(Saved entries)
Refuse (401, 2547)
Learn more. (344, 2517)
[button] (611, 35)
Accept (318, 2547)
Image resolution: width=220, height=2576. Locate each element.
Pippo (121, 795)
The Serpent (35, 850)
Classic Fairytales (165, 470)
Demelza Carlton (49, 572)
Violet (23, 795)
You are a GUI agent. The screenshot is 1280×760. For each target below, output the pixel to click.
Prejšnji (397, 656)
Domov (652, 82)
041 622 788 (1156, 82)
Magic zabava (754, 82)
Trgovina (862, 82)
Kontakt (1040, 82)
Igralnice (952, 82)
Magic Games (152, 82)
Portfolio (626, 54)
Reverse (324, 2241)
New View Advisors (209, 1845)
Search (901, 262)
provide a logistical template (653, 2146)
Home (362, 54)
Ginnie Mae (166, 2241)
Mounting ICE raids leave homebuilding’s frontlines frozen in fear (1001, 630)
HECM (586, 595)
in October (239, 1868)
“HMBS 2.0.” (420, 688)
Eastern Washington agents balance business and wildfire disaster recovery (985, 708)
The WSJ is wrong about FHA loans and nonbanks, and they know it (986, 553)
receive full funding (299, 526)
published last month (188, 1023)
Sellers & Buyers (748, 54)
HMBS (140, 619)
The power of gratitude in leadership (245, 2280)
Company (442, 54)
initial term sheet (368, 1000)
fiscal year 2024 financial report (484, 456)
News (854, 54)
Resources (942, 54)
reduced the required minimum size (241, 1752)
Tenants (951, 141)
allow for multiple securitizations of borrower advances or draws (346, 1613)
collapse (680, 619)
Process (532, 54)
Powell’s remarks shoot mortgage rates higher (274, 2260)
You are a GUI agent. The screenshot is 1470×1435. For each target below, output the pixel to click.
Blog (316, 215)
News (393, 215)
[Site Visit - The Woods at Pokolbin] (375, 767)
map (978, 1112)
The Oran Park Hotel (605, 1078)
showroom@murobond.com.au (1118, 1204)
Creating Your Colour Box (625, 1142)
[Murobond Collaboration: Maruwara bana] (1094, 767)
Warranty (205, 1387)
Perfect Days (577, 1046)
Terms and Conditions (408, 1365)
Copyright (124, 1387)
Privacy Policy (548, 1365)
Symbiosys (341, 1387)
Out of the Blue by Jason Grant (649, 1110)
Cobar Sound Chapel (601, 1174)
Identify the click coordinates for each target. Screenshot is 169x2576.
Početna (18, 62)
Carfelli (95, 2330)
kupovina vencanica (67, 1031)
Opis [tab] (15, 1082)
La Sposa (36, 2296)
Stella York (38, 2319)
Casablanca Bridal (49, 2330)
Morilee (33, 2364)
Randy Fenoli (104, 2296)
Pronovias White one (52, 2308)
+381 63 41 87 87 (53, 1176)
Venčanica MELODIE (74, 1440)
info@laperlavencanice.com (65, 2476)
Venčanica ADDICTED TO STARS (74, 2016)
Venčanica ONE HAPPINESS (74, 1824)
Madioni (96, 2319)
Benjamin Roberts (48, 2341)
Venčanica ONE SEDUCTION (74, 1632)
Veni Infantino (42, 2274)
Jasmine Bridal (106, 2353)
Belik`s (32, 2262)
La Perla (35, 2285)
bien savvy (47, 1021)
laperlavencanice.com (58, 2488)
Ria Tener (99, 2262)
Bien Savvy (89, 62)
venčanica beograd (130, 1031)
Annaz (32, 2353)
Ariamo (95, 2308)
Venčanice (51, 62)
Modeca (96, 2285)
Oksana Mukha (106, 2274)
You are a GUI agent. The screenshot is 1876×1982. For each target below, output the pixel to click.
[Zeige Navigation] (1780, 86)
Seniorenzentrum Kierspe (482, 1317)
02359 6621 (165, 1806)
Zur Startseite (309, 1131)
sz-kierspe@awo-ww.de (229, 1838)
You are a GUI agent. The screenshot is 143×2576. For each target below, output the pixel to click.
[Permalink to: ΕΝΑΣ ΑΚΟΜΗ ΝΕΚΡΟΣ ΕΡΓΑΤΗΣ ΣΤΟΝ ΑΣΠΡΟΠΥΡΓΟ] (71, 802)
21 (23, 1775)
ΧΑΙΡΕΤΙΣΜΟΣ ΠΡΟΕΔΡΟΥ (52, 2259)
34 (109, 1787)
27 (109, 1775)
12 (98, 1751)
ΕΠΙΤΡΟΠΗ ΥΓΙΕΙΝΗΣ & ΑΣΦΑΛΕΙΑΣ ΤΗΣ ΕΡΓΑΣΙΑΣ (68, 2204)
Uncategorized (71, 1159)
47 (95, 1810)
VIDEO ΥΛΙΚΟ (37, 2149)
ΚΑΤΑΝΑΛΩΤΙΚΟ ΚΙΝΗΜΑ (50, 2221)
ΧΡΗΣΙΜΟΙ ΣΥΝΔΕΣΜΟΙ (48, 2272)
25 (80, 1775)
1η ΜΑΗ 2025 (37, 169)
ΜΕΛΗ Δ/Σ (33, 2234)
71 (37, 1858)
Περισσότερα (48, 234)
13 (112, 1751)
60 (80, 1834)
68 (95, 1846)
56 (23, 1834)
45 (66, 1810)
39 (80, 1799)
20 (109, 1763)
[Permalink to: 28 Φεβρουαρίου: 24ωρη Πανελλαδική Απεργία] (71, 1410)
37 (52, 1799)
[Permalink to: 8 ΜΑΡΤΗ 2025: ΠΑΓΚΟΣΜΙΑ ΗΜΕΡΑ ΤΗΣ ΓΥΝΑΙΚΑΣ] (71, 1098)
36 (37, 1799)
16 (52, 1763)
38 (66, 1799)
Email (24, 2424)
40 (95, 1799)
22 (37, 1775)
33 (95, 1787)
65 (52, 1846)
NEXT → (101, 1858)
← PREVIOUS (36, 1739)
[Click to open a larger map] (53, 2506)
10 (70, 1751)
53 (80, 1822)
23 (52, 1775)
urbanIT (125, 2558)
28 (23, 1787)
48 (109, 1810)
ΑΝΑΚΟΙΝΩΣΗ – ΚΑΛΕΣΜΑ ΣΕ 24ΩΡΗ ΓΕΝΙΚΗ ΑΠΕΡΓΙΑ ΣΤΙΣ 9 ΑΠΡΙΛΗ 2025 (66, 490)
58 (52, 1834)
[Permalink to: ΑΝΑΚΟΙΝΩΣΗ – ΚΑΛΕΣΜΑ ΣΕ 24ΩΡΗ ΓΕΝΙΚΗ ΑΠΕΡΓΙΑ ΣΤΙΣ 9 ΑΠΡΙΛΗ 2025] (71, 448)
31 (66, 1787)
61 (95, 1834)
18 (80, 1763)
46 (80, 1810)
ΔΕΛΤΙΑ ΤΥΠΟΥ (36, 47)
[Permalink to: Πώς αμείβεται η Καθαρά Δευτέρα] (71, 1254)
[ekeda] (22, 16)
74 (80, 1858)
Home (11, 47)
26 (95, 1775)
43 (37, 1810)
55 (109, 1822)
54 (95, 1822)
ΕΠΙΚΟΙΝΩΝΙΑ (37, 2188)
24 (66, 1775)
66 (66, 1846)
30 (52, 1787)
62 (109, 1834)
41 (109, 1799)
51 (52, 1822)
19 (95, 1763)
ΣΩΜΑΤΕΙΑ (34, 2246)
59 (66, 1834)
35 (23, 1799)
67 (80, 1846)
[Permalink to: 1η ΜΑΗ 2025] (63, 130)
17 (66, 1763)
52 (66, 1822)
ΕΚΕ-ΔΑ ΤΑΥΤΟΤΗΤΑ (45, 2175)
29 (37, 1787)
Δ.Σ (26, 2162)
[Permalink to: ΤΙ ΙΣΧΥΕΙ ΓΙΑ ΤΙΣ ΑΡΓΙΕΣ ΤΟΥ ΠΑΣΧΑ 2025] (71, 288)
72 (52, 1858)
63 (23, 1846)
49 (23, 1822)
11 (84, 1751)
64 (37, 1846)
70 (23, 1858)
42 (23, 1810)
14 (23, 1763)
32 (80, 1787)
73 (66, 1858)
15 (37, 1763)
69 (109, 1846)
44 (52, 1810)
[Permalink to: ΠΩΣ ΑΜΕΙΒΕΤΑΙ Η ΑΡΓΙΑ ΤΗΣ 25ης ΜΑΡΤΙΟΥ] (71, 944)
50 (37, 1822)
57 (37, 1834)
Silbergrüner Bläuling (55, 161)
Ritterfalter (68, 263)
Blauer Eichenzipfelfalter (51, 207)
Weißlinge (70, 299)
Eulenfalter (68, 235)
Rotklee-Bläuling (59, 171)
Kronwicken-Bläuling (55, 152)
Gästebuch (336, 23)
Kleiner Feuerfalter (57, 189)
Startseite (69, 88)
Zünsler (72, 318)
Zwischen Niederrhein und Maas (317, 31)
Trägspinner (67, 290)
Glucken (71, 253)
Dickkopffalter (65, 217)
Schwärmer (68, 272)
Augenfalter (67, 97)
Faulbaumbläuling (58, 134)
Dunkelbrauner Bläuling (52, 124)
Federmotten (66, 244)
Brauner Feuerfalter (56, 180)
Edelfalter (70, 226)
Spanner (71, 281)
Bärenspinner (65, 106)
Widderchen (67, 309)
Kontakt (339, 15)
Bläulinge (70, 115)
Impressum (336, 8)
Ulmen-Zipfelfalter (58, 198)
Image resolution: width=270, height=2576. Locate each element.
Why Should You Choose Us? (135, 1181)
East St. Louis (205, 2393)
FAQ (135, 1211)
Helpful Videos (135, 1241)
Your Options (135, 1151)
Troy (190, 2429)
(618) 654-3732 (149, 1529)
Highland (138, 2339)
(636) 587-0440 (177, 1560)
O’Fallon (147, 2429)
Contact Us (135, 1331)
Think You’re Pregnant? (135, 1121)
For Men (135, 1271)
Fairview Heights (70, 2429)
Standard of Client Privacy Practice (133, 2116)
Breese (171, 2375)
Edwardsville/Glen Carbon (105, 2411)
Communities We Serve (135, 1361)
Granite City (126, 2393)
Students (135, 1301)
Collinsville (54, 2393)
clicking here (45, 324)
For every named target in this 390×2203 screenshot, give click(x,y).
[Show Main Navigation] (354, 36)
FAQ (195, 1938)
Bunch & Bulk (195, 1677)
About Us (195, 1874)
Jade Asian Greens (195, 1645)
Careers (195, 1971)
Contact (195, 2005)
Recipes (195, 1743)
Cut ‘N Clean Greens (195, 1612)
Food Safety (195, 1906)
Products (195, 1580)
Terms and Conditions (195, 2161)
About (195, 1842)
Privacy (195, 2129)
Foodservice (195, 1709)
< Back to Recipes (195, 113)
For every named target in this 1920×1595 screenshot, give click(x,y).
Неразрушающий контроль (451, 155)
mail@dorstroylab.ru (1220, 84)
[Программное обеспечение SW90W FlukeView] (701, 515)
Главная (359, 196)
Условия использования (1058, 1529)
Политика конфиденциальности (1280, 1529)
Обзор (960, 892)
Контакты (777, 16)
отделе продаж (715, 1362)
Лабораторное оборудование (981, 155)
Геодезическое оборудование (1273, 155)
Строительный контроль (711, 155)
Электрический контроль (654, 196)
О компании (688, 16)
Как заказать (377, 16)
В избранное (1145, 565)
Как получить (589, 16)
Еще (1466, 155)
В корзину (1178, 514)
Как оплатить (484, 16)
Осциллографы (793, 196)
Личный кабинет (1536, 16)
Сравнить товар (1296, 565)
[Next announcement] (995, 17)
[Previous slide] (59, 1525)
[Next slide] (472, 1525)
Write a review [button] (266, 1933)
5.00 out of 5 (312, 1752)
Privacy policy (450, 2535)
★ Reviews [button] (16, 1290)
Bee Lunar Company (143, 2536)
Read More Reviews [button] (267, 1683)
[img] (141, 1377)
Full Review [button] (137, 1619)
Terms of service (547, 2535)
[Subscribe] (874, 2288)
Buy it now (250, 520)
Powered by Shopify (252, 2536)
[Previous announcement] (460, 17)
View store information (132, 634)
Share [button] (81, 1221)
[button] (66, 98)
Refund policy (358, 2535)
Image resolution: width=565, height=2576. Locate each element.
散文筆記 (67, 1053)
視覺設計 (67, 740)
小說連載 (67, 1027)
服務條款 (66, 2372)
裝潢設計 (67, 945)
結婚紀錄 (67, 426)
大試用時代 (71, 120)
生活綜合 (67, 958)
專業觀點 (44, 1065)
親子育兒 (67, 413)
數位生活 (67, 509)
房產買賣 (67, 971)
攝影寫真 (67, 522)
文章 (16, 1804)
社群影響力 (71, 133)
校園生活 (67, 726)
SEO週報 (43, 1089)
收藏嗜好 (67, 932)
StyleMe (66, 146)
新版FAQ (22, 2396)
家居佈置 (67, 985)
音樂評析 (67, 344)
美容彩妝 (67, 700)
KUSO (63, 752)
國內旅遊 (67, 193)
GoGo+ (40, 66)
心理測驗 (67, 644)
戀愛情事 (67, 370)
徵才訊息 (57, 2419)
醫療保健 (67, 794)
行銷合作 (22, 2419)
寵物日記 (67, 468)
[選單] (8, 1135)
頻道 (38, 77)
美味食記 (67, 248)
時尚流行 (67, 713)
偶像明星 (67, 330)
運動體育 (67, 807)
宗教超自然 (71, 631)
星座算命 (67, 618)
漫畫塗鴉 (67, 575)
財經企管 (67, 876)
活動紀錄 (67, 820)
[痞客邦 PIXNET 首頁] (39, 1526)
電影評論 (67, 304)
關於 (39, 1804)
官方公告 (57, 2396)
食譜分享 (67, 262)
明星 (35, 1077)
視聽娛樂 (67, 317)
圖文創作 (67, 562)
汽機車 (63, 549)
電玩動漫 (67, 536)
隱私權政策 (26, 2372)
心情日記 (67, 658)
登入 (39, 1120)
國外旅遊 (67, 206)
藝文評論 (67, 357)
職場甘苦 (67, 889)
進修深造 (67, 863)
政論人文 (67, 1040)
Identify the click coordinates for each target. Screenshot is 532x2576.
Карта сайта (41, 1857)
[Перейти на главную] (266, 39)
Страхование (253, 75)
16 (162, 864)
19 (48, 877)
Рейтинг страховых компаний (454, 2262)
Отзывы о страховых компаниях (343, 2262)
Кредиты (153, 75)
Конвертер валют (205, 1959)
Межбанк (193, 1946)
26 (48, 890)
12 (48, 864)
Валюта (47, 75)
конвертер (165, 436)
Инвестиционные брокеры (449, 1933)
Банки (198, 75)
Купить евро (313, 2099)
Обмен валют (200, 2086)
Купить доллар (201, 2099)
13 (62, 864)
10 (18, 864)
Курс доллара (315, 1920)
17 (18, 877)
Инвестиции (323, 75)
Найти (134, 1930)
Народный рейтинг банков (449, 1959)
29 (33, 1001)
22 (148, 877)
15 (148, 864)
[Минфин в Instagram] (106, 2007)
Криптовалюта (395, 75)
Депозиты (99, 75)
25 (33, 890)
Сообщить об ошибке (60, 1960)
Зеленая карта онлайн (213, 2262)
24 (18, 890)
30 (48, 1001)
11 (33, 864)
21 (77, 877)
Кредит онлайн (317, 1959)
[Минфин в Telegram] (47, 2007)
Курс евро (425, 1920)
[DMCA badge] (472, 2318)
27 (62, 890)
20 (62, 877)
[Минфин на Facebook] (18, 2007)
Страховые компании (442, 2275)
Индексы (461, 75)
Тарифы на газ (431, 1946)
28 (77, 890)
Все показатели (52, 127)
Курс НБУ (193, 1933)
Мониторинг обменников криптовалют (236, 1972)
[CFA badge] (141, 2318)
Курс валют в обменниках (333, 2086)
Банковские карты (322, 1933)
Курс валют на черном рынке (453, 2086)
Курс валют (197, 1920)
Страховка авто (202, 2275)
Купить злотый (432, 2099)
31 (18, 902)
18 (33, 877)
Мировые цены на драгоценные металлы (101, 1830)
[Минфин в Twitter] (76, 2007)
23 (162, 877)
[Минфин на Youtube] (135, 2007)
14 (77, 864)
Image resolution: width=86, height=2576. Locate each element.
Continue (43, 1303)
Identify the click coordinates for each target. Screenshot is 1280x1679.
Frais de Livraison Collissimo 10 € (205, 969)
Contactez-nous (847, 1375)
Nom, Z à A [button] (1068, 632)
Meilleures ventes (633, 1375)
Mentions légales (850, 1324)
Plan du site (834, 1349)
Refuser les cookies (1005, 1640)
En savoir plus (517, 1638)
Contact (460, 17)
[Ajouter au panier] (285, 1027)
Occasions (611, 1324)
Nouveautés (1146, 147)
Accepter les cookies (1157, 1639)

• _How to complete this task_
Repeat, word for word, the lines from the start of the records to the line that contains "The WSJ is wrong", both of them included, and no others.

• _Exercise response_
Refuse (401, 2547)
Learn more. (344, 2517)
[button] (611, 35)
Accept (318, 2547)
Image resolution: width=220, height=2576. Locate each element.
Pippo (121, 795)
The Serpent (35, 850)
Classic Fairytales (165, 470)
Demelza Carlton (49, 572)
Violet (23, 795)
You are a GUI agent. The screenshot is 1280×760. For each target below, output the pixel to click.
Prejšnji (397, 656)
Domov (652, 82)
041 622 788 (1156, 82)
Magic zabava (754, 82)
Trgovina (862, 82)
Kontakt (1040, 82)
Igralnice (952, 82)
Magic Games (152, 82)
Portfolio (626, 54)
Reverse (324, 2241)
New View Advisors (209, 1845)
Search (901, 262)
provide a logistical template (653, 2146)
Home (362, 54)
Ginnie Mae (166, 2241)
Mounting ICE raids leave homebuilding’s frontlines frozen in fear (1001, 630)
HECM (586, 595)
in October (239, 1868)
“HMBS 2.0.” (420, 688)
Eastern Washington agents balance business and wildfire disaster recovery (985, 708)
The WSJ is wrong about FHA loans and nonbanks, and they know it (986, 553)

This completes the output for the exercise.